Task instructions:
Copy each line of the material below that includes the string "screenshot".

Extracted data:
*-*-*

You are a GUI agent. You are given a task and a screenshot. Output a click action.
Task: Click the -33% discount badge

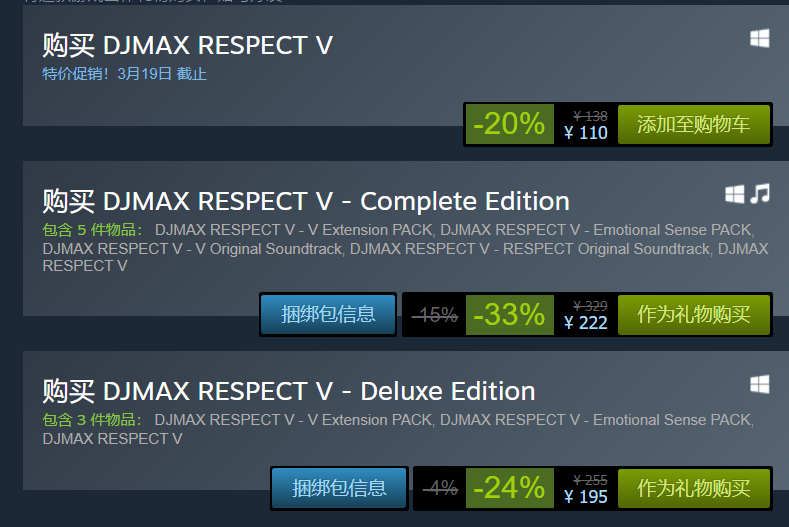(x=510, y=315)
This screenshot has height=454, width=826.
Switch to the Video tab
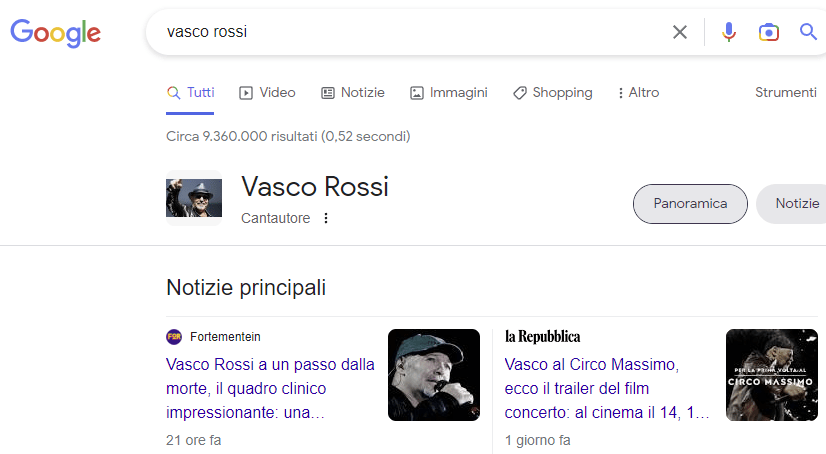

*-*-*

Exercise response:
You are a GUI agent. You are given a task and a screenshot. Output a click action.
This screenshot has height=454, width=826.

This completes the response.